[START]
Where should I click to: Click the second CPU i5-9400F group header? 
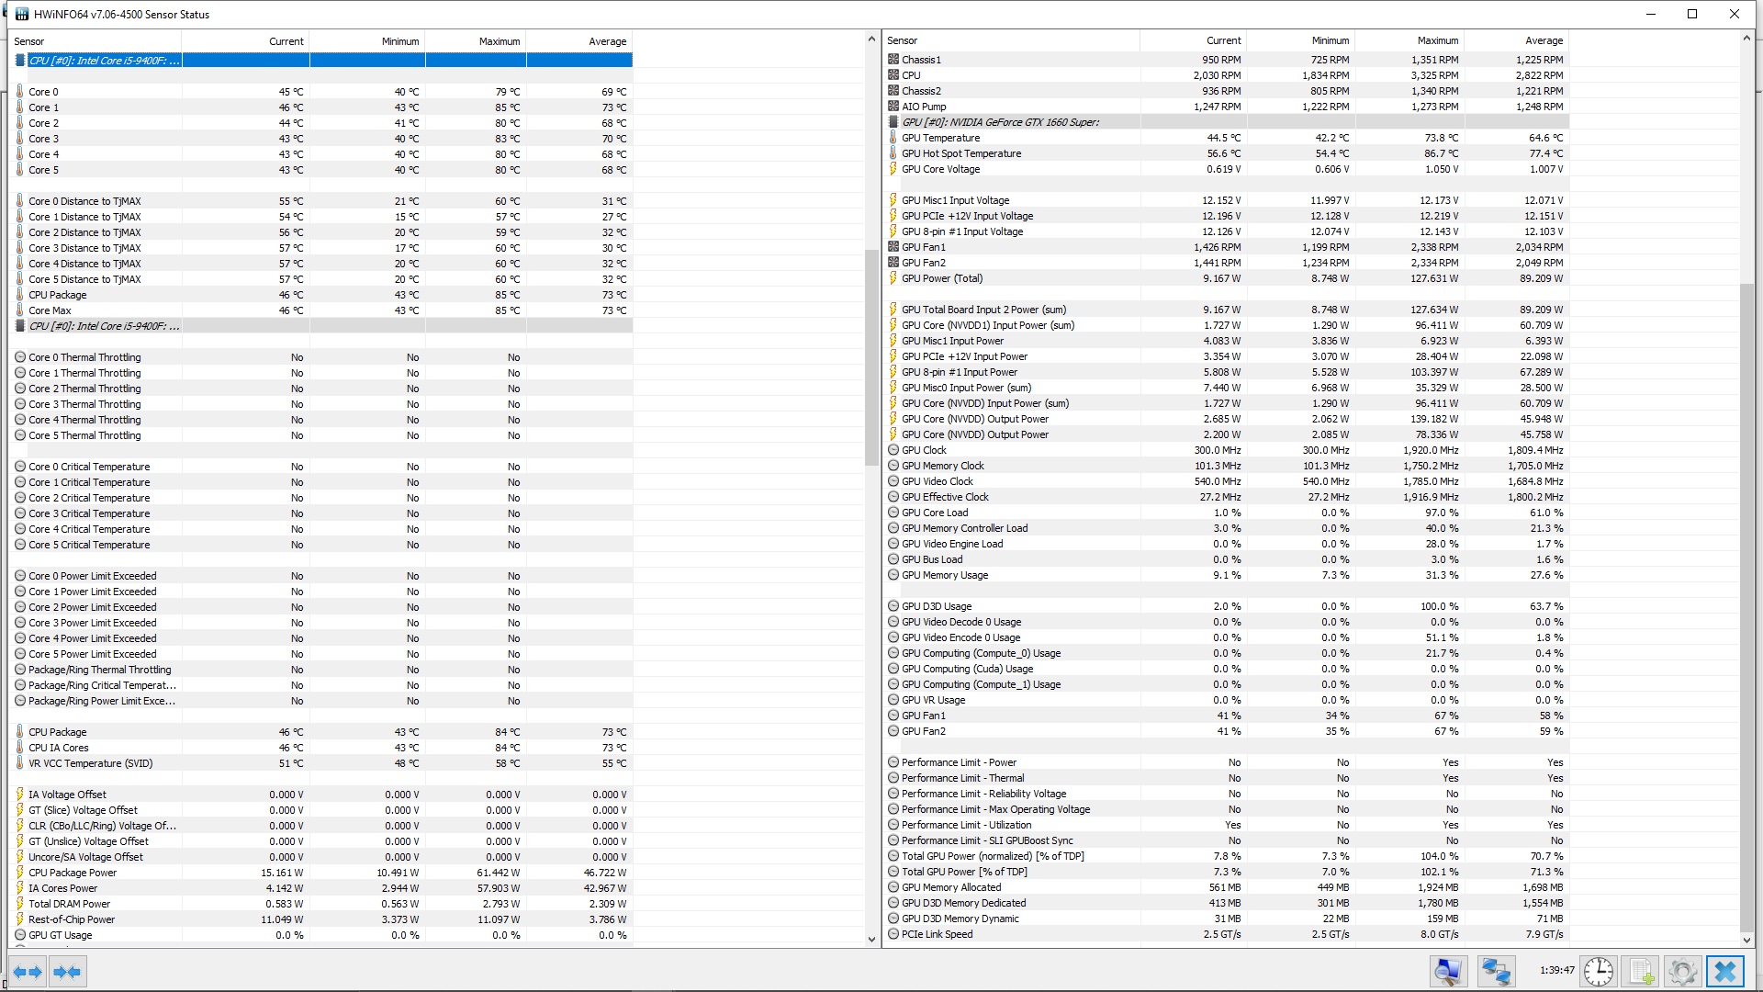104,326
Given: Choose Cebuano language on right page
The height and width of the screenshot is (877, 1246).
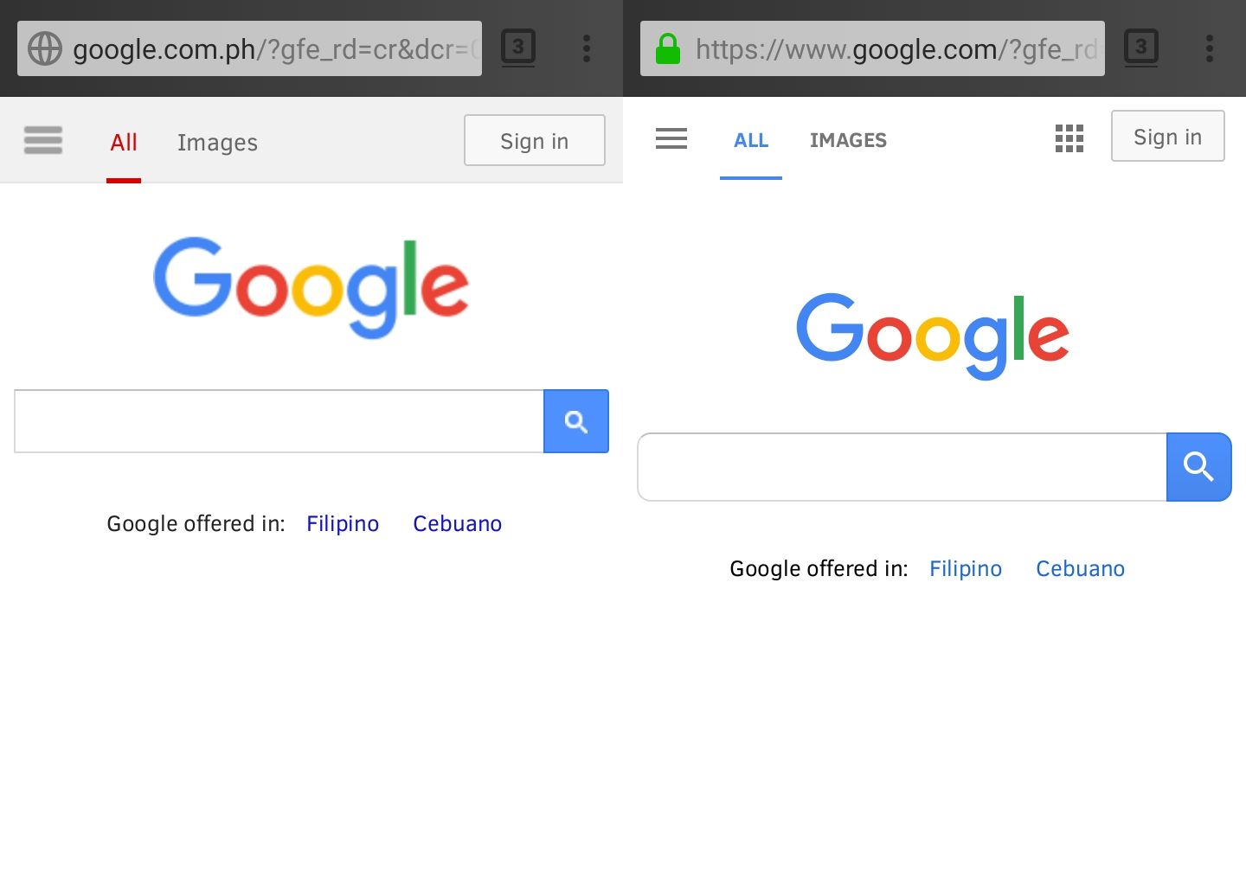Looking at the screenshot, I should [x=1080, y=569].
[END]
[START]
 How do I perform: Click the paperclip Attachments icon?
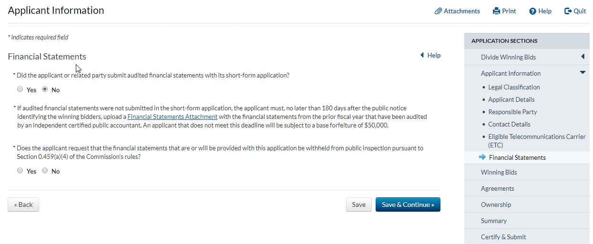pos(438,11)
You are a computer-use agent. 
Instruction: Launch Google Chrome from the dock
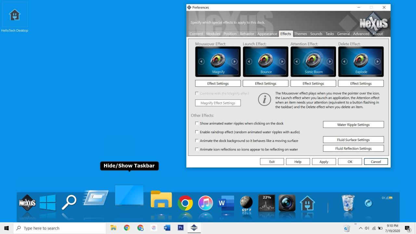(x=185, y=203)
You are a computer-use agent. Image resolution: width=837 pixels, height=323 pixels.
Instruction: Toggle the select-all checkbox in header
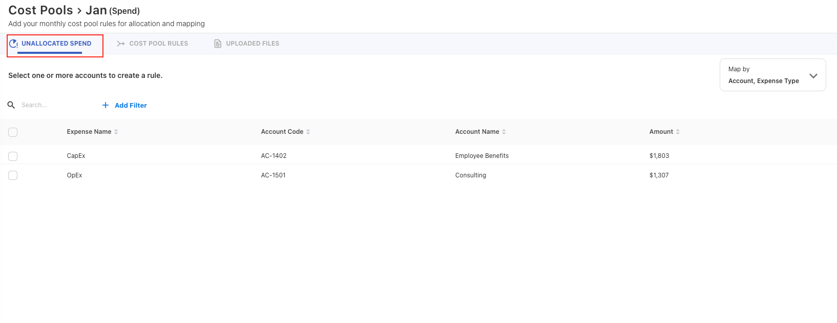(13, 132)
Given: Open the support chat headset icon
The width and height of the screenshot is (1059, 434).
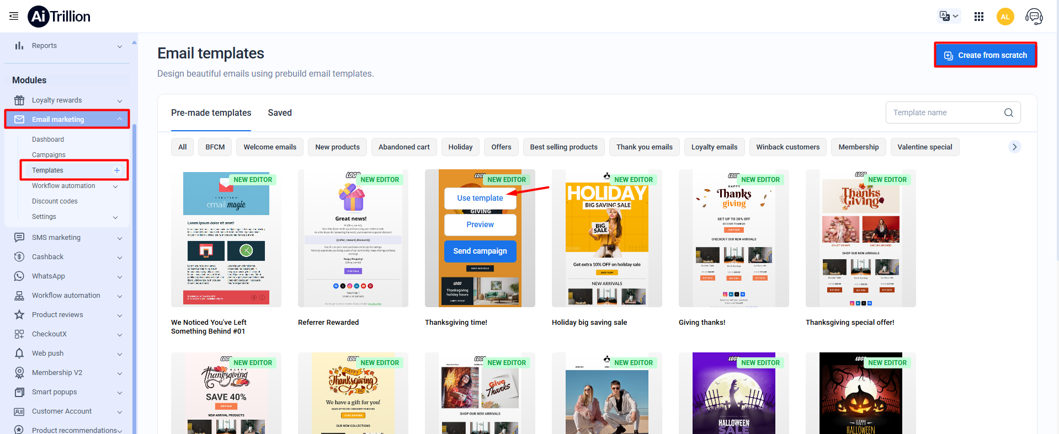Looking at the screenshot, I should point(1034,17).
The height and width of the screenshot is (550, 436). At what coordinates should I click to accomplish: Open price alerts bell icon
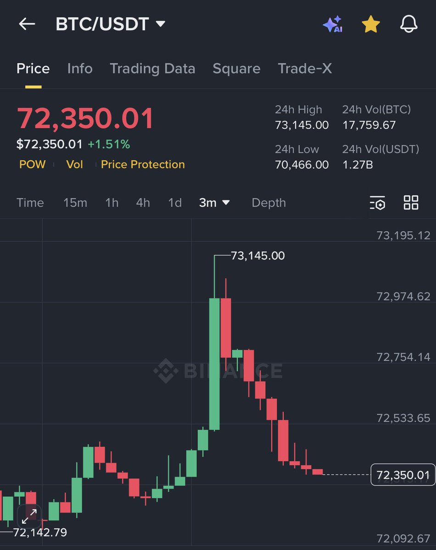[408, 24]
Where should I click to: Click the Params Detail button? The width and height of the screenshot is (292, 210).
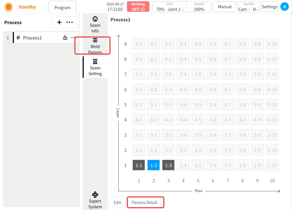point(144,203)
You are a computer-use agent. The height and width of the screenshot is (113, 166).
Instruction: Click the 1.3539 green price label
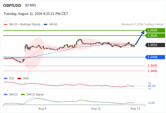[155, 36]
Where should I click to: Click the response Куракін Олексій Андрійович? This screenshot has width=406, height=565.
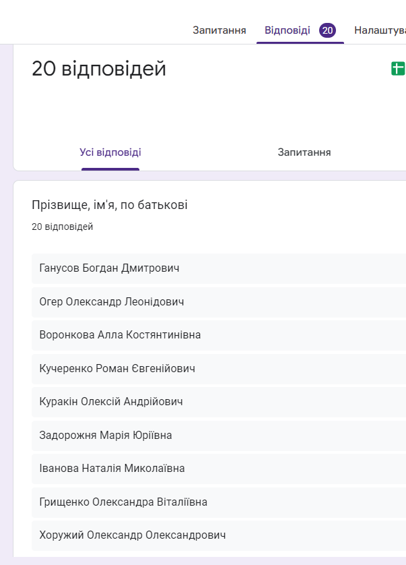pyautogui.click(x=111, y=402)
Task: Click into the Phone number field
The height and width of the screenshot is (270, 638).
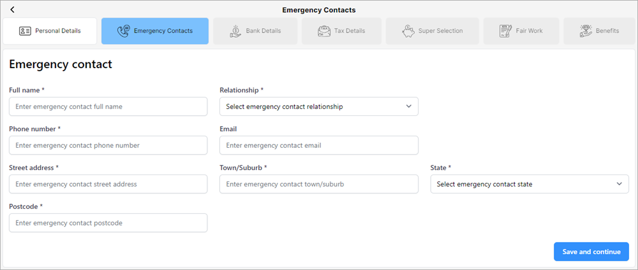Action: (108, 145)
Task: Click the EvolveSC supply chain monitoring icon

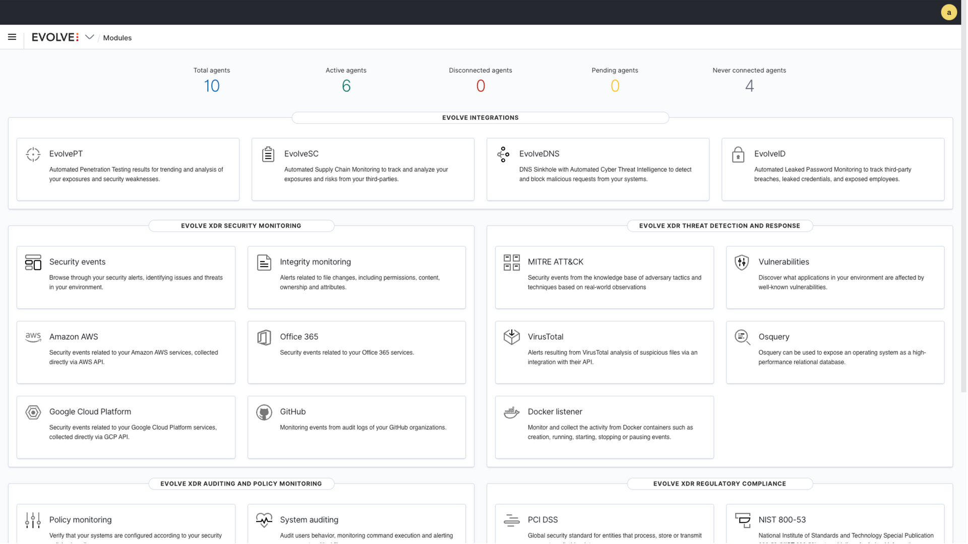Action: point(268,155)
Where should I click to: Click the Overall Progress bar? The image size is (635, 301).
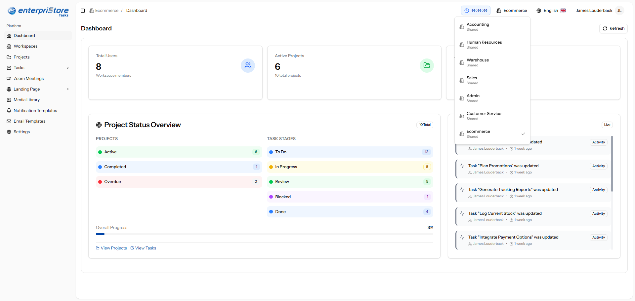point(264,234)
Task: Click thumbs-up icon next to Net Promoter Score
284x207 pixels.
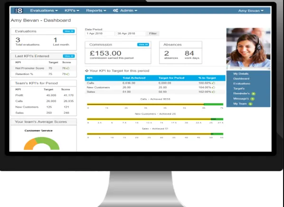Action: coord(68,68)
[END]
# [What you are asked to do]
List each line in the rows above that contains the word "icon", copying every such line in full.

# [Exercise solution]
 How do I perform: Click the paperclip Attachments icon?
Given: Open the support chat headset icon
The height and width of the screenshot is (550, 436). At what coordinates should I click to accomplish: Open price alerts bell icon
Task: Click the EvolveSC supply chain monitoring icon
Task: Click thumbs-up icon next to Net Promoter Score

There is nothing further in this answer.